**TASK TO COMPLETE**
Two lines below mark the span: the one containing "[X] (525, 15)" and the one containing "El Quinto Poder (90, 341)". Set down both, plus every line between, exactly as they stand, and nothing else.

_____

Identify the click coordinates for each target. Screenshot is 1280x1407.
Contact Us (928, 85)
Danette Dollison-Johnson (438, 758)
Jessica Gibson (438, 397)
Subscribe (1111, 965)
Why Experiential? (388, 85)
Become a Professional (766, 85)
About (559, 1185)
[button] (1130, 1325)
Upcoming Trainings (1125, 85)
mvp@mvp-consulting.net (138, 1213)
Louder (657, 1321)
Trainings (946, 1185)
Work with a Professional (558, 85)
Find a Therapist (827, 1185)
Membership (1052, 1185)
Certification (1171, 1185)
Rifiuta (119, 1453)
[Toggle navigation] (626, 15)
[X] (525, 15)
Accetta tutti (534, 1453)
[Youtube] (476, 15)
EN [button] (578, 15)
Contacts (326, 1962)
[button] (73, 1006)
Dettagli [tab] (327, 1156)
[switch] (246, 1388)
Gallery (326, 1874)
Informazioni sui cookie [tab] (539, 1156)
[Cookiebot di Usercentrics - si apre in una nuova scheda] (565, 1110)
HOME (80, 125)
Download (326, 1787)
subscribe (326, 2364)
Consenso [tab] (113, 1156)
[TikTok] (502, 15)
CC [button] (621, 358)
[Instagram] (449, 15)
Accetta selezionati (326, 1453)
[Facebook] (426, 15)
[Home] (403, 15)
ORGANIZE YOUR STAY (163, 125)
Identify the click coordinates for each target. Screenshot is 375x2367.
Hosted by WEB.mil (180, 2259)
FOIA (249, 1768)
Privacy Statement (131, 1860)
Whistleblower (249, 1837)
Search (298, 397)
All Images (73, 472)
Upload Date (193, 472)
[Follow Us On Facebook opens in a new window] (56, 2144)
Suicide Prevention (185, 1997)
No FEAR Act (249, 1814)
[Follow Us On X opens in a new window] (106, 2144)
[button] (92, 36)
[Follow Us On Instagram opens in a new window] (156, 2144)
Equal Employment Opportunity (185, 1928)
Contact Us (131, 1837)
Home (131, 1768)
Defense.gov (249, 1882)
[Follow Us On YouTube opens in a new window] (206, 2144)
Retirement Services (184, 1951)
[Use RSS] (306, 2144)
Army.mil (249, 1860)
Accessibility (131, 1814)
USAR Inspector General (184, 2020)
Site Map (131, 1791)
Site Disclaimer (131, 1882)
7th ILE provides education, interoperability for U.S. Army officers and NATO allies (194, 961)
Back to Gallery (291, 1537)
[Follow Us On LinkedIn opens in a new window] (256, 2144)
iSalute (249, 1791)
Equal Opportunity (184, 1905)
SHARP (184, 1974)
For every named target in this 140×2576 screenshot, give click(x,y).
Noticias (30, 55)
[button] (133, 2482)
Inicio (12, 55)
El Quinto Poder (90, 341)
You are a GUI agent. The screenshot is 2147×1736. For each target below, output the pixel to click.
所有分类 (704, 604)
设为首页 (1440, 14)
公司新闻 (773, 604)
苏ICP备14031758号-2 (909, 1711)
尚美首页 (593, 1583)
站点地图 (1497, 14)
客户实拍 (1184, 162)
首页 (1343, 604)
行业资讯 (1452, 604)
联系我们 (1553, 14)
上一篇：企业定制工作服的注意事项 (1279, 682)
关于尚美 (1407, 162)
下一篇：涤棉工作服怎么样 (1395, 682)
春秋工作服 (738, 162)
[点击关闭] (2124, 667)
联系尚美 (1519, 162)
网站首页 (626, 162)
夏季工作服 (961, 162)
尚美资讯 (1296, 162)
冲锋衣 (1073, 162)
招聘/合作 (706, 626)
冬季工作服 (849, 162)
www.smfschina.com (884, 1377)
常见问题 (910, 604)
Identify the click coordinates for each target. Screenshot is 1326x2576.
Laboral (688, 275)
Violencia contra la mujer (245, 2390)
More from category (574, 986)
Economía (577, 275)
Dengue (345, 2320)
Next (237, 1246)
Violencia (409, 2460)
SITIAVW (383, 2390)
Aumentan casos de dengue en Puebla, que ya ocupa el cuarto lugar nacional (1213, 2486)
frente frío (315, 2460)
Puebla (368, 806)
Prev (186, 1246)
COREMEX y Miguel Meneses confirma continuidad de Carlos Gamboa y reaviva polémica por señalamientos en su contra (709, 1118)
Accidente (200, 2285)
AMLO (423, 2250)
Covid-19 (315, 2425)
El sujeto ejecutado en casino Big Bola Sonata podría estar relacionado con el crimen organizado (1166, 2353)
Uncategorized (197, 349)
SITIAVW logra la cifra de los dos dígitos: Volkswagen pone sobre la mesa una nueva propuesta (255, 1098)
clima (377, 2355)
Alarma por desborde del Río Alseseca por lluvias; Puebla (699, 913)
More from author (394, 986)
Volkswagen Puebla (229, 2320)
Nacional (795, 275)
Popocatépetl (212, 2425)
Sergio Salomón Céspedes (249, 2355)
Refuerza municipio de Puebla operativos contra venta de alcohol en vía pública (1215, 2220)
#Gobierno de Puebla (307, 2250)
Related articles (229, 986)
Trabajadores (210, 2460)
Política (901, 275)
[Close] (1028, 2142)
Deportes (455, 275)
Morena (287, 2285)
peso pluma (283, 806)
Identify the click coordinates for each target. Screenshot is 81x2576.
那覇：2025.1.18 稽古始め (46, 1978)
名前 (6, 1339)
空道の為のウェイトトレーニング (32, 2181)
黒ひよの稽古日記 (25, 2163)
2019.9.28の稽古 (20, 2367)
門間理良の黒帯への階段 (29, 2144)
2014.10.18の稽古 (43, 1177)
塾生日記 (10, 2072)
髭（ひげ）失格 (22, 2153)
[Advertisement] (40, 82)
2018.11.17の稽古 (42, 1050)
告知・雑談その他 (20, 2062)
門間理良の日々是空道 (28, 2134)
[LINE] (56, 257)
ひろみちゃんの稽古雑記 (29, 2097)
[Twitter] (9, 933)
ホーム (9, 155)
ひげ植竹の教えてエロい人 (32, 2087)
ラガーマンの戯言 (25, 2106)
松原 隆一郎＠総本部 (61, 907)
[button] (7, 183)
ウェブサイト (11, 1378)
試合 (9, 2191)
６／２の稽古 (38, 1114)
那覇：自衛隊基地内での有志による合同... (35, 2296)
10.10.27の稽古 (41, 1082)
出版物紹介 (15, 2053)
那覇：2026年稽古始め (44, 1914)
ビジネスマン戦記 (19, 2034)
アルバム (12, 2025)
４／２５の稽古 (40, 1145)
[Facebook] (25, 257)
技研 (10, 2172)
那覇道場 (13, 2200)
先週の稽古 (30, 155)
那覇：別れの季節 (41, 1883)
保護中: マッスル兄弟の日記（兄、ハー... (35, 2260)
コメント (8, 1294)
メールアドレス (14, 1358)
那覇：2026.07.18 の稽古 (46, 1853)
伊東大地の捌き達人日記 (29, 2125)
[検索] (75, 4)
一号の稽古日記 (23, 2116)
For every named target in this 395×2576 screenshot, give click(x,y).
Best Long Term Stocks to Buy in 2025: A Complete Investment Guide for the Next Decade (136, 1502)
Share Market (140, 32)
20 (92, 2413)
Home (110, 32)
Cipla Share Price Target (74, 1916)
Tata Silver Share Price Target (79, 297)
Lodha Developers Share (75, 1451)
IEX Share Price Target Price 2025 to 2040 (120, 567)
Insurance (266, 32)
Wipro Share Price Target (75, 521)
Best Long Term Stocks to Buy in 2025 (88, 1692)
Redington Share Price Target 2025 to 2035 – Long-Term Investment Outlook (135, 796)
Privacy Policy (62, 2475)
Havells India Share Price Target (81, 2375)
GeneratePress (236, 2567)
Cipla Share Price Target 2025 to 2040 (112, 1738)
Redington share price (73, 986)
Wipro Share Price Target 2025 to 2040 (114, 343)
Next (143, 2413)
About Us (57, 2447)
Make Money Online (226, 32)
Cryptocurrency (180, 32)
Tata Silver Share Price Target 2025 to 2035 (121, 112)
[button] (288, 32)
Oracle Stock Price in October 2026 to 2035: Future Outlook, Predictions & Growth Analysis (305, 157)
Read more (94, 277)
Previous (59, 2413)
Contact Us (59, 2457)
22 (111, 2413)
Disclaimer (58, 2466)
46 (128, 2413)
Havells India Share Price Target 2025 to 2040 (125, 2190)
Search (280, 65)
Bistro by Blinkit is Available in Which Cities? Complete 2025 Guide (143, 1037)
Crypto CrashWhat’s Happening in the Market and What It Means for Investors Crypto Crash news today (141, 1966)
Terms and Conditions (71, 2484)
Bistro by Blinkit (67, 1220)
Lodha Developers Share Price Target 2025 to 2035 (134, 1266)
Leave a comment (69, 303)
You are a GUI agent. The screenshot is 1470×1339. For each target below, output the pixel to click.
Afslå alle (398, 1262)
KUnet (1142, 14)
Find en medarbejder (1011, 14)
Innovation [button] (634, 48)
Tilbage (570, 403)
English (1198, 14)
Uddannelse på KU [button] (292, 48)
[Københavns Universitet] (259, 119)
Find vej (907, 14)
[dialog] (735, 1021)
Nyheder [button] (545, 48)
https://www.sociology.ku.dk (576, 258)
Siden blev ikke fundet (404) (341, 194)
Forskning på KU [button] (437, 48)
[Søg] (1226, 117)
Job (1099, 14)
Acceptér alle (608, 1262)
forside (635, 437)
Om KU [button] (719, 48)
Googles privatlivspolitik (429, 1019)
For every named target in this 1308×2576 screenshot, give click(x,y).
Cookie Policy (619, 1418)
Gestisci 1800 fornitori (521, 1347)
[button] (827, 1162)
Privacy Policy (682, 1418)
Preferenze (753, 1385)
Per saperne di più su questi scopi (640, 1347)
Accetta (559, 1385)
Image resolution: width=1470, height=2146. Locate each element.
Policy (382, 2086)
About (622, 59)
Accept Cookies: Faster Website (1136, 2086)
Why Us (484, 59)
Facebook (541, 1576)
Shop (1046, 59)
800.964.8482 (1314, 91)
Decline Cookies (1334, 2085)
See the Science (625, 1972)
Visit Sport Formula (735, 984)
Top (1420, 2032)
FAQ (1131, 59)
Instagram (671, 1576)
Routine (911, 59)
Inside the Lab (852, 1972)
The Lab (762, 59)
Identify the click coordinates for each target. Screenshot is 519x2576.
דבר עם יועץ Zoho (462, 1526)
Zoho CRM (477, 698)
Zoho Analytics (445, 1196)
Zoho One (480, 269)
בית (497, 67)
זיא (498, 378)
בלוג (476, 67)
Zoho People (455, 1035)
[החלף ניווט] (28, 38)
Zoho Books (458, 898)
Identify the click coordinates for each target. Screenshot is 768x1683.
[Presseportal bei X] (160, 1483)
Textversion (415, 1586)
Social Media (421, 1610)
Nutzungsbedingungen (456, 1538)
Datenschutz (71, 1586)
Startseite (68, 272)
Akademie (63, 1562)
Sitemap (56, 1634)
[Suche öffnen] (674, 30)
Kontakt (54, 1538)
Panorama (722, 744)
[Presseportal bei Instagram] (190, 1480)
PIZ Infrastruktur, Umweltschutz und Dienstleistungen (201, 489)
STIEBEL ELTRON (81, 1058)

_____

**SOLUTION**
[X] (525, 15)
Accetta tutti (534, 1453)
[Youtube] (476, 15)
EN [button] (578, 15)
Contacts (326, 1962)
[button] (73, 1006)
Dettagli [tab] (327, 1156)
[switch] (246, 1388)
Gallery (326, 1874)
Informazioni sui cookie [tab] (539, 1156)
[Cookiebot di Usercentrics - si apre in una nuova scheda] (565, 1110)
HOME (80, 125)
Download (326, 1787)
subscribe (326, 2364)
Consenso [tab] (113, 1156)
[TikTok] (502, 15)
CC [button] (621, 358)
[Instagram] (449, 15)
Accetta selezionati (326, 1453)
[Facebook] (426, 15)
[Home] (403, 15)
ORGANIZE YOUR STAY (163, 125)
Identify the click coordinates for each target. Screenshot is 375x2367.
Hosted by WEB.mil (180, 2259)
FOIA (249, 1768)
Privacy Statement (131, 1860)
Whistleblower (249, 1837)
Search (298, 397)
All Images (73, 472)
Upload Date (193, 472)
[Follow Us On Facebook opens in a new window] (56, 2144)
Suicide Prevention (185, 1997)
No FEAR Act (249, 1814)
[Follow Us On X opens in a new window] (106, 2144)
[button] (92, 36)
[Follow Us On Instagram opens in a new window] (156, 2144)
Equal Employment Opportunity (185, 1928)
Contact Us (131, 1837)
Home (131, 1768)
Defense.gov (249, 1882)
[Follow Us On YouTube opens in a new window] (206, 2144)
Retirement Services (184, 1951)
[Use RSS] (306, 2144)
Army.mil (249, 1860)
Accessibility (131, 1814)
USAR Inspector General (184, 2020)
Site Map (131, 1791)
Site Disclaimer (131, 1882)
7th ILE provides education, interoperability for U.S. Army officers and NATO allies (194, 961)
Back to Gallery (291, 1537)
[Follow Us On LinkedIn opens in a new window] (256, 2144)
iSalute (249, 1791)
Equal Opportunity (184, 1905)
SHARP (184, 1974)
For every named target in this 140×2576 screenshot, give click(x,y).
Noticias (30, 55)
[button] (133, 2482)
Inicio (12, 55)
El Quinto Poder (90, 341)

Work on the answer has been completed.